Happiness is a state of mind and you can always relate states of mind, measured in a particular way, to objective economic indicators — and the relationships between a surveyed measure of happiness and economic qualities you know exist in particular areas. You can run statistical analyses of whether these things are related. You have to rely on theory and common sense to understand whether one causes the other or vice versa. Causality can never be established statistically, but correlation can.

There are scales that psychologists, health scientists and sociologists have developed. There is psychometric theory on how to measure these things in a reliable fashion so you can use the same scale of measurement across countries. There is also a lot of development with the use of vignettes or reference points. You can give people a pictorial representation of a particular circumstance and ask them how they feel, so everybody has to refer to that representation and they have a common reference point.

We normally measure willingness to pay for a particular scenario where conditions are changed from the status quo when a programme is in place. For example, if you’re funding an irrigation scheme you can say to farmers, “If this volume of water was available seasonally, how much would you be willing to pay?”
A few years ago the French government reduced the working week there from 40 hours to 36. That has never been measured in terms of the impact of happiness on society. If any other country introduced something like that it would be a good idea to evaluate the impact.

You can also measure time dedicated to charity work. There are some parts of Italy where charitable work is the main avenue through which society provides support to the fragile groups in society and it comes from along tradition. I come from Venice and my grandad was the president of all the charitable associations of the city. I know he handled a huge amount of money at Christmas and Easter and he would visit people and make a contribution. Nobody paid for this, it was done mostly by retired people who had time on their hands. These things are important — their presence or absence in a social network may change the benefit people in society derive from their existence.

You call time the ‘universal currency’. What role does it play in our culture and society?
Time allocation is the most important decision people make daily. There are studies that investigate where time management is learned and whether it is learned at all. There are children who turn out to be dysfunctional in everyday life because they don’t have time management skills. There are a lot of studies looking at how people allocate time between different activities like shopping, time with children, time with other relatives or in front of the computer watching Youtube.

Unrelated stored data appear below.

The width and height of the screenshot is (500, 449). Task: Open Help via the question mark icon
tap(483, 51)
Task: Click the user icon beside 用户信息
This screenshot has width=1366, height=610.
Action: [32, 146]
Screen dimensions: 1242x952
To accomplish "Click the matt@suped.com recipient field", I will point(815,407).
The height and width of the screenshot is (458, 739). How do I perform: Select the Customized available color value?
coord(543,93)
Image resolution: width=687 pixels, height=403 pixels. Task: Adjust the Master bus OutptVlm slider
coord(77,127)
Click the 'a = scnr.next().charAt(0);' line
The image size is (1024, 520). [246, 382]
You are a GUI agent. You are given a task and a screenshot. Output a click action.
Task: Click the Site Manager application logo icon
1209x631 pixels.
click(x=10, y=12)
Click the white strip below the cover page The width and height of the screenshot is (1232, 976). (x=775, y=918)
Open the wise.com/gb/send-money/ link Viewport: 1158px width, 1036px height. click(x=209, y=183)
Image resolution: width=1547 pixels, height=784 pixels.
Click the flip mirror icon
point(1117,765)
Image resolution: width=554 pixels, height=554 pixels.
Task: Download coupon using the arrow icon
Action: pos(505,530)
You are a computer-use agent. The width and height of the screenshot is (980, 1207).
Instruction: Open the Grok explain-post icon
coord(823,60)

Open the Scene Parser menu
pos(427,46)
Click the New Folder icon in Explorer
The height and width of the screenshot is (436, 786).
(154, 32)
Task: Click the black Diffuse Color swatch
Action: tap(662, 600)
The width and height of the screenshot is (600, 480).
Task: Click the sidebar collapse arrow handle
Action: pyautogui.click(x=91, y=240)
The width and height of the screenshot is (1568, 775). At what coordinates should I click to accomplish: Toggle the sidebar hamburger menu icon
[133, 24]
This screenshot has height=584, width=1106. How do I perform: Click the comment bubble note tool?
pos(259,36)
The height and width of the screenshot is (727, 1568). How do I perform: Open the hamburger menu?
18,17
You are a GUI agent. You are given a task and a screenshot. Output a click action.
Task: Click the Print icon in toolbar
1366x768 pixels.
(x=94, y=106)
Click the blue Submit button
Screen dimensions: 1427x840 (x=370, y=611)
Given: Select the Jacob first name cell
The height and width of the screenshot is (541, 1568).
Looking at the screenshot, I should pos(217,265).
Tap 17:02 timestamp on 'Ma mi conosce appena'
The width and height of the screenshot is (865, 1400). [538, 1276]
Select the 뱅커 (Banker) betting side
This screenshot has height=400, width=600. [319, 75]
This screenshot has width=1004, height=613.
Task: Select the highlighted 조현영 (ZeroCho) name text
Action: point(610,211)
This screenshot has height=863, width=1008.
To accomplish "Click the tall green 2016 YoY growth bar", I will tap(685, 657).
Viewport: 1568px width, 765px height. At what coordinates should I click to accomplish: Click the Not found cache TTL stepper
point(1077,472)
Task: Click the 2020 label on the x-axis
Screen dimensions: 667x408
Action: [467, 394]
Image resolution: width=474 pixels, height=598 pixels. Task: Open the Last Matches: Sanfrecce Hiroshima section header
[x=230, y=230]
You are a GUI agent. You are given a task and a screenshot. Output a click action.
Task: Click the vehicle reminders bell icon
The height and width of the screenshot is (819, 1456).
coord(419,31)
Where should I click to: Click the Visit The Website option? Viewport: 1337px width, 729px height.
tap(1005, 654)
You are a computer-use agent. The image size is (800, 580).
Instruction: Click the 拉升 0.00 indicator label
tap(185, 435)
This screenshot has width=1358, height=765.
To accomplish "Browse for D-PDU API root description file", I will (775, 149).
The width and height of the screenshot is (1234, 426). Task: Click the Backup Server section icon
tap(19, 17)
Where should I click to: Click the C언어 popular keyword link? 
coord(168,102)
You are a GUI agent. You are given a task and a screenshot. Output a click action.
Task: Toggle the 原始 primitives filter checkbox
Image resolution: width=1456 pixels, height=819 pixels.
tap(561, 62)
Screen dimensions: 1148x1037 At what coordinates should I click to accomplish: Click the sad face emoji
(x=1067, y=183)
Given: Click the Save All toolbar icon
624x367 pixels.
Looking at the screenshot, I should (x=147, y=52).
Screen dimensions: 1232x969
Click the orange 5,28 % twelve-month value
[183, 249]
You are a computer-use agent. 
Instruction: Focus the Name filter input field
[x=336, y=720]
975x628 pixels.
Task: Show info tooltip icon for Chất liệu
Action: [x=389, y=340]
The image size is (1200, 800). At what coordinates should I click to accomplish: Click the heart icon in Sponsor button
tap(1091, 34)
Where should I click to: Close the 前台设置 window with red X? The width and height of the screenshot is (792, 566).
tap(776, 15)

Time management skills are very important in a busy, post- industrial society like ours. People forget that before 1988 we didn’t have worldwide email and now people spend up to an hour a day just replying to their emails. That erodes working time and requires prioritising.

Is there enough emphasis among businesses on the impact of their decisions on quality of life?
What is the rationale for having businesses? If it’s to pay dividends to shareholders, nothing else is an issue. If we start moving the rationale towards creating a work environment in which people are happy and we can measure this happiness and persuade people that happiness is an important output as well as producing value for shareholders, perhaps we’re moving in the right direction.
We hope that as these measures acquire more credibility, they become the important measures people look at, rather than economic indicators like income growth at country level. You can achieve income growth and make everybody miserable, and you can decrease income and make everybody happier. Which of the two would you like?